Pulse surveys with shopkeepers across Mexico during COVID-19

June 15, 2020 - 3 mins read

Pulse surveys with shopkeepers across Mexico during COVID-19

 

in partnership with Frogtek

 

Finnsalud_Oaxaca_tienda_Mexico

 

In our previous publications we have illustrated the different effects of the COVID-19 pandemic on the financial situation of the lowest income segments in Mexico and other countries.

Before the COVID-19 pandemic triggered Mexico’s Phase 3 on April 21, 2020, BFA Global partnered with Frogtek Analytics to learn about the pandemic’s effects on shopkeepers (tiendas de abarrotes).  Frogtek is an SaaS firm with an active network of 2,200+ shopkeepers across twelve cities in Mexico. These shopkeepers digitize business operations with Frogtek software on a daily basis.

Our collaboration consisted of executing an initial pulse survey to understand the effects of the epidemic on their operations and their financial soundness.  The survey comprised a short questionnaire deployed via Frogtek’s platform, complemented by anonymized data variables from shopkeepers for further analysis.
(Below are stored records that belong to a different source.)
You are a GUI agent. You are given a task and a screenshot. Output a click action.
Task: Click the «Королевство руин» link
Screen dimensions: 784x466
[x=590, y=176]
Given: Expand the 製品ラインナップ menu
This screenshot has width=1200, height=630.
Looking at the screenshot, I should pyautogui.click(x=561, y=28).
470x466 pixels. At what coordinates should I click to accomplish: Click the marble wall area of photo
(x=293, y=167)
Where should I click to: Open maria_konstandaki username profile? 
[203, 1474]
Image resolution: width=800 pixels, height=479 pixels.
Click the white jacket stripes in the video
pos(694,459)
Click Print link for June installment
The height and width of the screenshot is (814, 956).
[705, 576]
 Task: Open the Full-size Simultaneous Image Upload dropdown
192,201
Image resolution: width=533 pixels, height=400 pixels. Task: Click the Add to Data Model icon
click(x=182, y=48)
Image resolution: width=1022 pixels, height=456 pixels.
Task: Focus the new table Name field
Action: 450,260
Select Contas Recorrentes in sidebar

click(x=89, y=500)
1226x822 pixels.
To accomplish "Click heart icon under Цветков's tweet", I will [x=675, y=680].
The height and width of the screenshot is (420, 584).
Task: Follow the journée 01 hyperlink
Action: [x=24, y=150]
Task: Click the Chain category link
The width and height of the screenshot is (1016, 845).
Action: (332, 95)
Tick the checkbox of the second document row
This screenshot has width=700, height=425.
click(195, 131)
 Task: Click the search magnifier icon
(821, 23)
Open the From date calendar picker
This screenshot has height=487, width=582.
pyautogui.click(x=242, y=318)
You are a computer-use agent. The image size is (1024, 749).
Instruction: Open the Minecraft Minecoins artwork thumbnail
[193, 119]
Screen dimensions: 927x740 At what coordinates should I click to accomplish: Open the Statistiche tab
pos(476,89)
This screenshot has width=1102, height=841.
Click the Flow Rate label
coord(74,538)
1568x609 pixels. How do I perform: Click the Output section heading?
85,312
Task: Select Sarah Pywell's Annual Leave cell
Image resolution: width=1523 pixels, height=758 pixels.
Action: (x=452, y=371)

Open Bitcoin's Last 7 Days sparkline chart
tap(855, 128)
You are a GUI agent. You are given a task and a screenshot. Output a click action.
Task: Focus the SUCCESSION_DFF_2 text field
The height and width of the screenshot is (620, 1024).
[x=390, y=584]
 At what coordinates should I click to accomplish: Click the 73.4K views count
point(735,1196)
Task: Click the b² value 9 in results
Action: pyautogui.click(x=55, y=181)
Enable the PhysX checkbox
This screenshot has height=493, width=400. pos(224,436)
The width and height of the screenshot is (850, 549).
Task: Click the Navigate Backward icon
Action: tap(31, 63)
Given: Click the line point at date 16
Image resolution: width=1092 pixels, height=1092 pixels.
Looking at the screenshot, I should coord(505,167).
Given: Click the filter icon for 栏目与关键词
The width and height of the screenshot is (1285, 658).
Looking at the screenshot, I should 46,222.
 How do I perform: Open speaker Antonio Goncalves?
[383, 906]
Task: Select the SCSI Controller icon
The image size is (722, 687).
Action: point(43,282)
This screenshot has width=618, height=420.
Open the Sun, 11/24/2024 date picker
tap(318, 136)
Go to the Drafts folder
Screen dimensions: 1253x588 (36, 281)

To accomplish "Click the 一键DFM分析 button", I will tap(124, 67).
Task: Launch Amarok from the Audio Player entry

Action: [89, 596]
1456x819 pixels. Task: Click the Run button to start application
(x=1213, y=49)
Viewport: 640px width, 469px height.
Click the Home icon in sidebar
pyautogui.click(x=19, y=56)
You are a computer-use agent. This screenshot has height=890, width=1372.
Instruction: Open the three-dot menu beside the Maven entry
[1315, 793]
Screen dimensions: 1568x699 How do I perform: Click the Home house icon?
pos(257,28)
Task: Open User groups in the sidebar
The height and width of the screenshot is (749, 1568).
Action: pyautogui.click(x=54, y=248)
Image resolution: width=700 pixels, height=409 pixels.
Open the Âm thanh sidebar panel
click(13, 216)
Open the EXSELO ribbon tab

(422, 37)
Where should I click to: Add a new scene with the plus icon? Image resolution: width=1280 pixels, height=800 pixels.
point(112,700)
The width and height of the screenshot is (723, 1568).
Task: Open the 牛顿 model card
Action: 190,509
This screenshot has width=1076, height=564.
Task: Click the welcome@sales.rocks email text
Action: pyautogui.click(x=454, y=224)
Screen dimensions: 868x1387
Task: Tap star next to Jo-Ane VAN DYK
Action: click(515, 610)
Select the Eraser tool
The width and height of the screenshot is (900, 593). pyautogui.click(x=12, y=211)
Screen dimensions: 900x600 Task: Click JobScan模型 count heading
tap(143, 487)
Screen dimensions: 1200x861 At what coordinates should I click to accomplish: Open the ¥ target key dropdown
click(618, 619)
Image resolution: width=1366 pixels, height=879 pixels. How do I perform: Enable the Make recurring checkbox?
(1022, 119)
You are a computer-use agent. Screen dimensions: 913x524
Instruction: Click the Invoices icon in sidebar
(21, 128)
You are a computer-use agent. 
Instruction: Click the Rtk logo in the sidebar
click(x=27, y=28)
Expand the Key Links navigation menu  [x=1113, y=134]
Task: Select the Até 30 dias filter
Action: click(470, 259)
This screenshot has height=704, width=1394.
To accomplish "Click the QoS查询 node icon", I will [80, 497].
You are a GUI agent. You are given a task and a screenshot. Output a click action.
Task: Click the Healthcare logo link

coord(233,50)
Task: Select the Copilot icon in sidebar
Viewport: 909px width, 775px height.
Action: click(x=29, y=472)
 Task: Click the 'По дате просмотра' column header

Below is an abstract of the five most salient findings from this initial survey exercise as we try to better understand the financial effects of the pandemic across Mexico.

 

1. Purchases on store credit (fiado)

 

By the beginning of April, shopkeepers in Mexico were forecasting a major shift in the way that shoppers paid for their purchases. The shift has not been as much from cash-to-digital, as it is to obtaining store credit from shopkeepers. An informal system of store credit – known as fiado in Mexico – is set to explode because of the economic impact of the pandemic. As workers lose income from their businesses, shopkeepers believe they will see a spike in purchases on credit. More than half of shops believe they will see a large increase in in-store credit purchases, and the perceived potential impact is not confined to only the smallest (or largest) shops in the Frogtek sample.

 

2. Credit sales increase more among shops with many small-value purchases

 

The change in fiado purchasing is predicted across many types of shops in many regions of Mexico. Which shops are predicting the greatest increase in fiado use? It is neither the shops with the most sales alone nor those with the least sales. Instead, it is the combination of many sales transactions and their low-average value that best predicts the rise in reliance on fiado sales. Think of a shop that sells very small packets of fast-moving consumer goods, rather than a shop that sells expensive goods or fulfills large orders. Shopkeepers with higher transaction volume and lower transaction value forecast the greatest increase in purchases that won’t be paid-on-delivery. In the chart below, the points that fall to the lower right of the diagonal line have lower value density on each purchase.

 

 

3. Financial distress from poor cash flow

 

Shopkeepers are already reporting that financial distress has affected their purchases. Due to a lack of funds, they will need to either borrow money to finance wholesale purchases or reduce what they order. As with the fiados plots above, we explored whether the problem primarily affects small, medium, or large stores and found that it was uncorrelated with stores’ turnover. Financial distress is the reality for shops, large and small, as well as in all regions of Mexico.

 

 

4. Financial distress drives fear of consumer default

 

Shopkeepers’ own financial distress drives their perceptions of default risk. Shopkeepers in Mexico do not assess customers’ credit with the same tools and information that banks do. Instead, they rely on personal relationships and customers’ reputation to assess whether customers are able to pay the fiado amount. We might be tempted to think that shopkeepers’ forecast of increased fiado purchases would be correlated with their concern for customers’ default, but it isn’t. Instead, the shopkeepers who have felt the pinch of tight cash flow are the ones worrying about whether their customers will repay. Shopkeepers whose own wholesale purchases are already at risk from tight cash flow are the most likely to express concern about consumers’ default.

 

 

5. Public health fears are tied to fiado sales

 

Public health risks are the common thread driving merchant forecasts of purchases on store credit. There are not many places forecasting lower sales on credit in the next month. But what they have in common is that the shopkeepers there are much more likely to respond that they are not concerned about serving the public during the pandemic. We asked to what degree shopkeepers are concerned about the health risks of operating a shop during the pandemic. Those with the highest level of concern are the very same who forecast increasing levels of sales on store credit. That is, increasing credit sales are correlated not with concerns about consumer default, but with concerns about health risks under COVID-19.